PROVIDED DATA:
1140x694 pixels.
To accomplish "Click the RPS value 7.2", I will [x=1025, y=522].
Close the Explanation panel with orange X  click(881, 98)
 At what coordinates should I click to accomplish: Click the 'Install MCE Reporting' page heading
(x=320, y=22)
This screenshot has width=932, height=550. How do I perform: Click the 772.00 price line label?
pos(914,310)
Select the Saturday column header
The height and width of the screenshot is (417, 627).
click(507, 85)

* * *

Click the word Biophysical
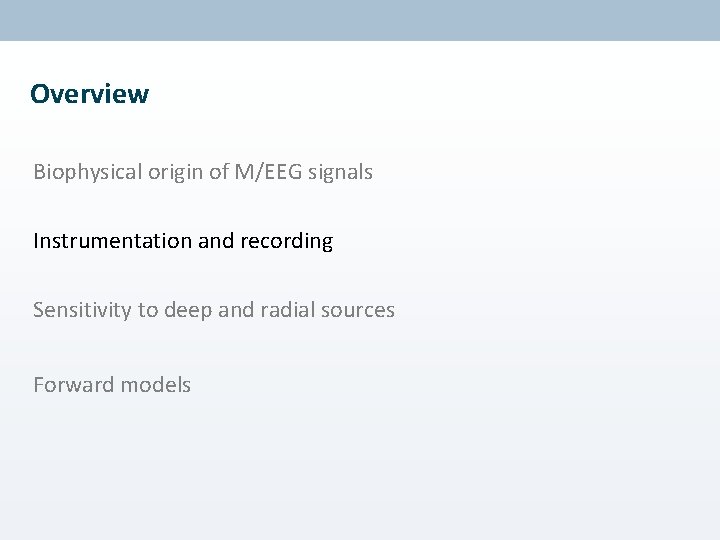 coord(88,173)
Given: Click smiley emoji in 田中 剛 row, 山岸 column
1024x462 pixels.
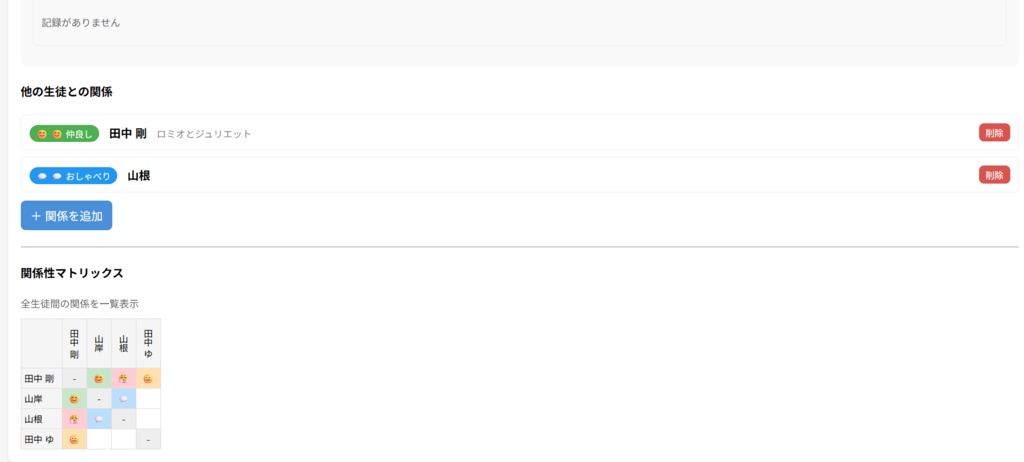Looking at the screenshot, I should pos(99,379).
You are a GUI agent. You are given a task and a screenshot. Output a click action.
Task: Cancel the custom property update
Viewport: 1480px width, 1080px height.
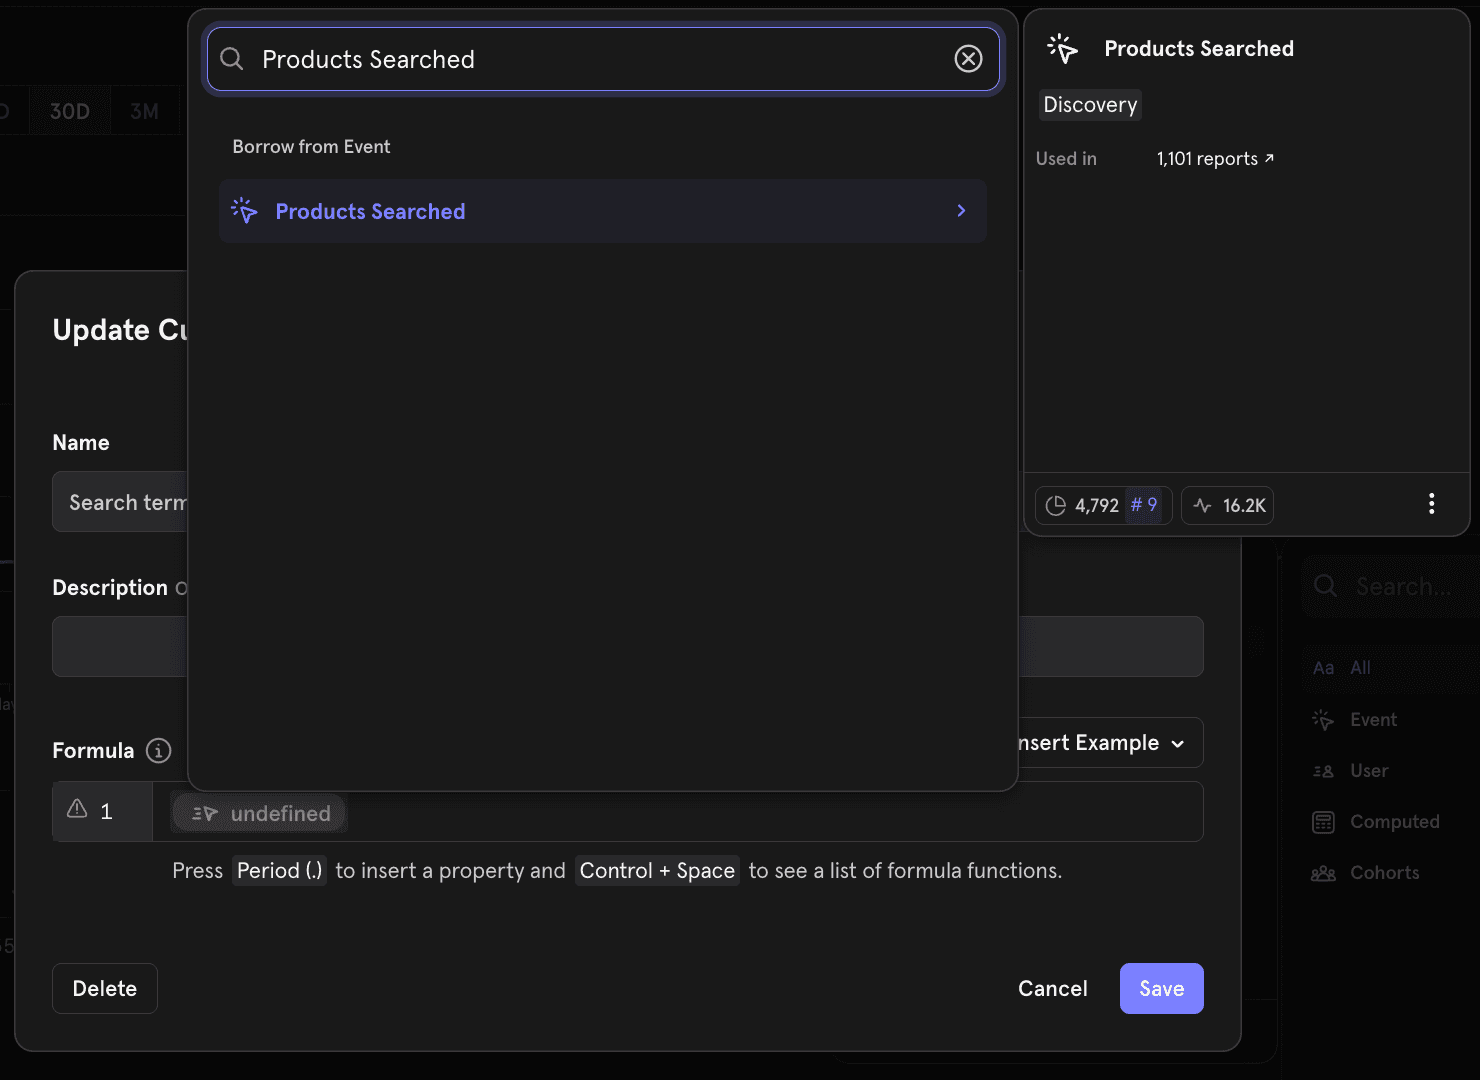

==

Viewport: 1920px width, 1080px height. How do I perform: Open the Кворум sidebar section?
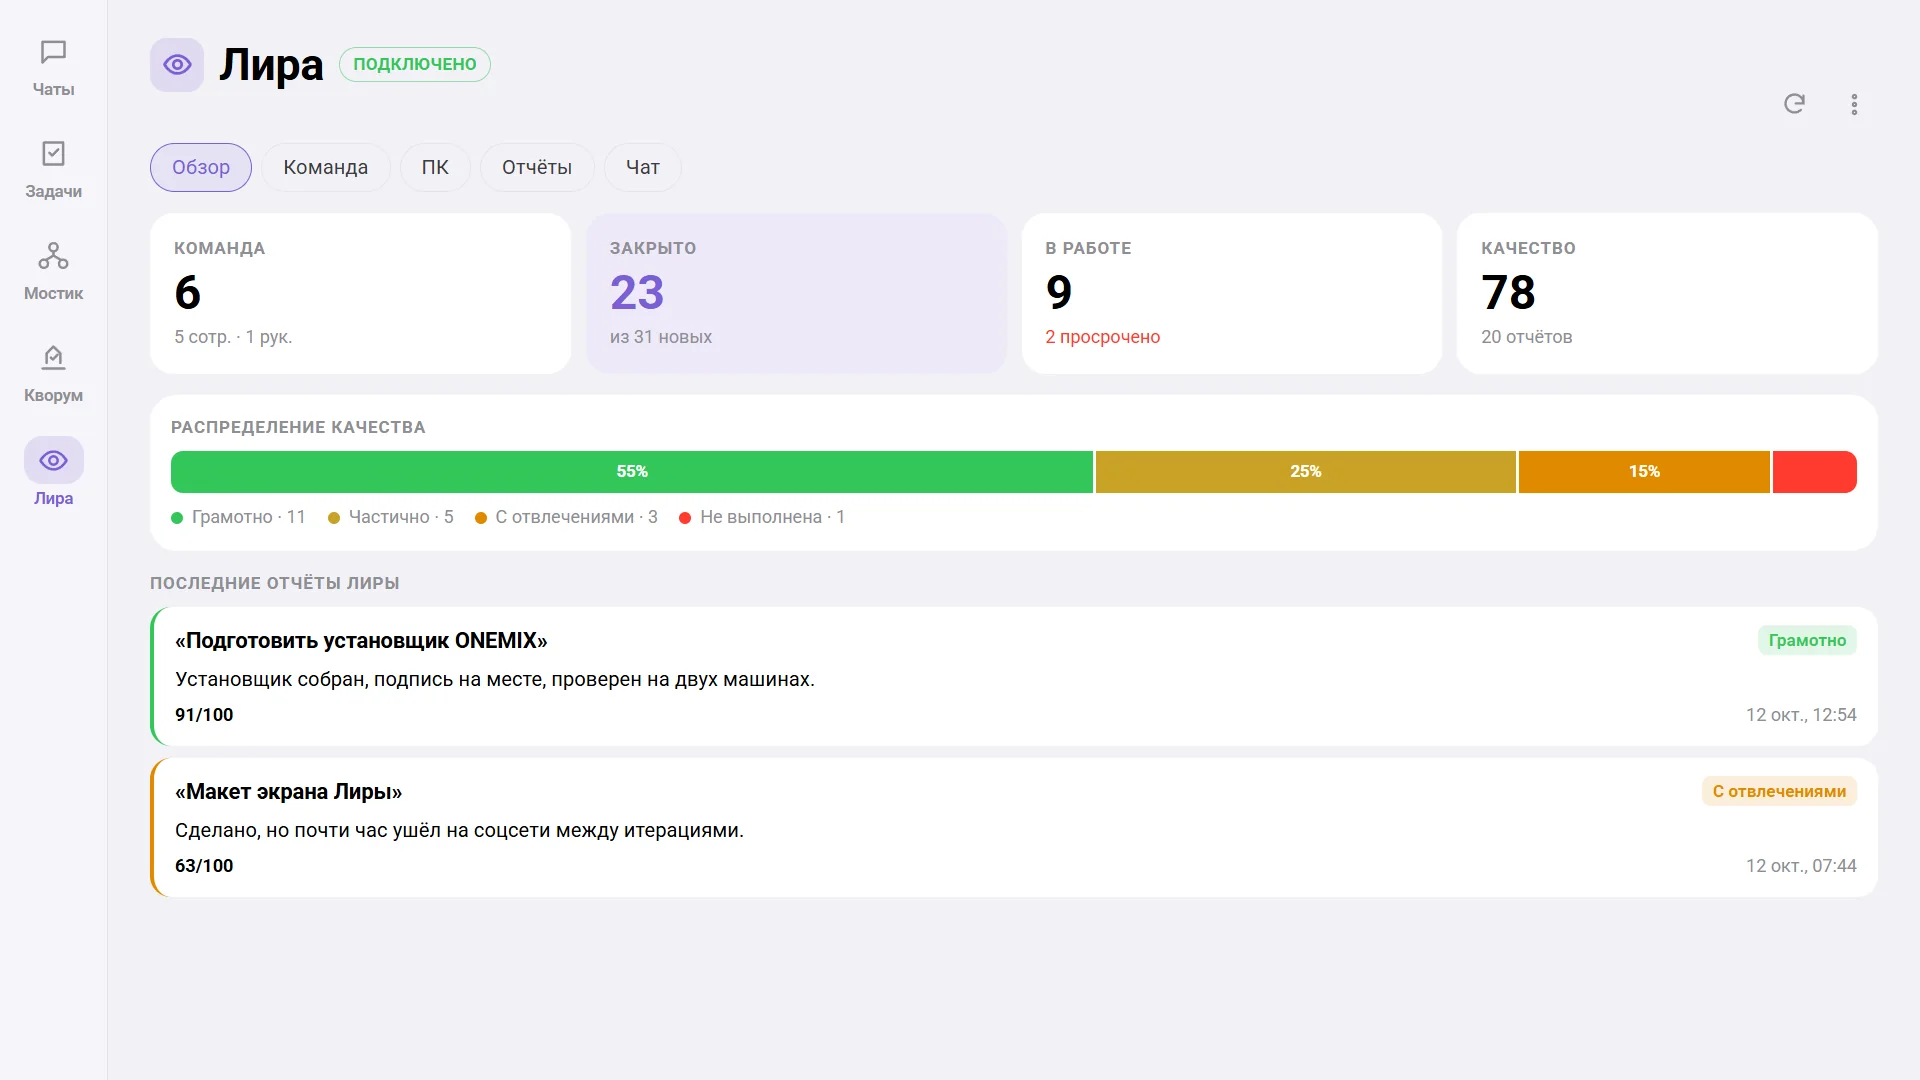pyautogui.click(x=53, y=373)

EXERCISE OBJECTIVE: Only one part of the material above is to be transcribed, namely the lines starting with the line that has "Task: Cancel the custom property update" and going on through the line that has "Viewport: 1480px width, 1080px height.", exactly as they stand.

YOUR RESPONSE:
Task: Cancel the custom property update
Viewport: 1480px width, 1080px height.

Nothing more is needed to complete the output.